Daily meteorological fields including 3D winds, relative humidity, temperature, and surface pressure from the recent Interim European Centre for Medium-Range Weather Forecasts (ECMWF) Re-Analysis (ERA-Interim) (Dee et al. 2011) with a horizontal resolution of 1.5° × 1.5°, and net surface SW and LW radiation from the International Satellite Cloud Climatology Project (ISCCP) (Zhang et al. 2004) on 1° grids, are analyzed to explore physical factors regulating intraseasonal low cloud variability. In addition, daily 3D fields of TRMM-based estimate of latent heating by using a “trained” radiometer heating algorithm (Grecu et al. 2009) and radiative heating based on the Hydrologic Cycle and Earth’s Radiation Budget (HERB) algorithm (L’Ecuyer and McGarragh 2010) are employed to examine vertical heating profiles in association with the intraseasonal low-cloud variability. These TRMM-based heating products have been used to characterize the vertical heating structure of the MJO (Jiang et al. 2009; Jiang et al. 2011). Except for the ISCCP surface radiation data, which only covers the period of 2002–09, all other variables from the same period of MODIS data, that is, from September 2002 to August 2011, are analyzed in this study.

3. Results

a. Climatology of low cloud over the Pacific Ocean during boreal summer

Distribution of summer mean low cloud fraction (LCF) based on MODIS over the Pacific basin along with sea level pressure (SLP) is illustrated in Fig. 1a. Consistent with previous studies, maximum coverage of summer mean low clouds with a fraction exceeding 60% is observed on the eastern flanks of semipermanent subtropical highs in both hemispheres. Low cloud coverage with a fraction of 30%–40% is also evident over the North Pacific near 50°N and the subtropical region over the Southern Hemisphere. Along the Pacific ITCZ where northeasterly trade winds in the Northern Hemisphere meet with the southeasterly trade winds from the south (see vectors in Fig. 1b), and over the western and eastern Pacific warm pools, a minimum of mean LCF is evident due to the predominance of deep convective clouds.

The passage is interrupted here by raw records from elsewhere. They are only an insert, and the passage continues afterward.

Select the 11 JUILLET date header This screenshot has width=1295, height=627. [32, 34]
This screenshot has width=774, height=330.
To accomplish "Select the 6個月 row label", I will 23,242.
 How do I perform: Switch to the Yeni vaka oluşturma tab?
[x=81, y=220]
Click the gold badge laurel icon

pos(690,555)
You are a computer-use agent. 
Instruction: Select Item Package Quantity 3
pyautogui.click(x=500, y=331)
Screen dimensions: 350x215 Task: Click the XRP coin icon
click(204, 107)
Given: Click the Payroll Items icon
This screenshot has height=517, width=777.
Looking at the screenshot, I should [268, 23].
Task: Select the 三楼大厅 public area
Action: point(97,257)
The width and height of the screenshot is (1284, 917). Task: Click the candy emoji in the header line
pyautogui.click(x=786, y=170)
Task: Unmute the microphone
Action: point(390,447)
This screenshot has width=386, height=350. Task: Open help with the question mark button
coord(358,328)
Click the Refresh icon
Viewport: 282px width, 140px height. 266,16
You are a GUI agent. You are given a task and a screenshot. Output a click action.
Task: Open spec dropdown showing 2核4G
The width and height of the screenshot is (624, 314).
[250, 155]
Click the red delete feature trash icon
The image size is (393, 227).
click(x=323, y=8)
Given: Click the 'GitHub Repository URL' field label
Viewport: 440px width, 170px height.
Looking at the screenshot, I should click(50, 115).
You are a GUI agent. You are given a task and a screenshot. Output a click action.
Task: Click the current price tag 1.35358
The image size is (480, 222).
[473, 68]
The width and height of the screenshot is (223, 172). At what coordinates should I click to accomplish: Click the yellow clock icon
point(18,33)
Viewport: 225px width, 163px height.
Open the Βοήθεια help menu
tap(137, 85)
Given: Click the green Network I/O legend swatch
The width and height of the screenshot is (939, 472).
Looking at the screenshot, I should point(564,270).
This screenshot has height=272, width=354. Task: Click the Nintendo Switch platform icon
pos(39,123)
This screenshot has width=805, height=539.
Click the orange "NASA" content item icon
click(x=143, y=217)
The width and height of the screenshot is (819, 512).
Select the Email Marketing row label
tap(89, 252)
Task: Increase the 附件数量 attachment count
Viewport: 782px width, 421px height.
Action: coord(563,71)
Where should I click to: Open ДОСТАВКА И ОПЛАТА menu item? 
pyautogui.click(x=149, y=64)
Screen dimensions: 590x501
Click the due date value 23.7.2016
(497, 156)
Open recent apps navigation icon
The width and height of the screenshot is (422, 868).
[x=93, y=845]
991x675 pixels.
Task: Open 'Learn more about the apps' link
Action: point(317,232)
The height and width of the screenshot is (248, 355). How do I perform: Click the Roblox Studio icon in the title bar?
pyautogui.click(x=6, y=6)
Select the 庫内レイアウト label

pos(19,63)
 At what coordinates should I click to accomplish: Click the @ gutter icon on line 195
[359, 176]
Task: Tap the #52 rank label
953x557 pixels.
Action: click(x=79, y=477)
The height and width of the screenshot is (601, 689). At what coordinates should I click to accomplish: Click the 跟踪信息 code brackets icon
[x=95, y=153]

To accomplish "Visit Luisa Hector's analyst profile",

Figure 1b also displays summer mean net surface downward SW radiation (shaded) based on ISCCP. The strongest downward SW radiation is seen on both sides of the Pacific ITCZ, largely indicating the dominance of large-scale downward motion over these regions. Particularly noteworthy is an area over the EPAC near the California coast, where considerably reduced surface SW radiation is noted compared to its surrounding areas. The shape of the reduced SW pattern largely mimics that of the local maximum LCF as shown in Fig. 1a, illustrating the significant role of low clouds in effectively reflecting the solar radiation. A minimum of mean SW radiation is also noted over the narrow coastal region over the southeastern Pacific off the Andes, again in agreement with the local maximum center in LCF in Fig. 1a.

Since variability of marine low clouds on intraseasonal time scales is the focus of the present study, the standard deviation (STD) of 20–70-day bandpassed filtered daily LCF during boreal summer is displayed in Fig. 1c. The strongest intraseasonal variability of LCF is found over the coastal region off California, in accordance with the local maximum mean LCF. A maximum LCF STD of about 14% is evident, which is about 20% of its summer mean value. In addition, relatively strong intraseasonal variability in LCF with a STD exceeding 8% is also evident over a widespread region of the Pacific Ocean basin.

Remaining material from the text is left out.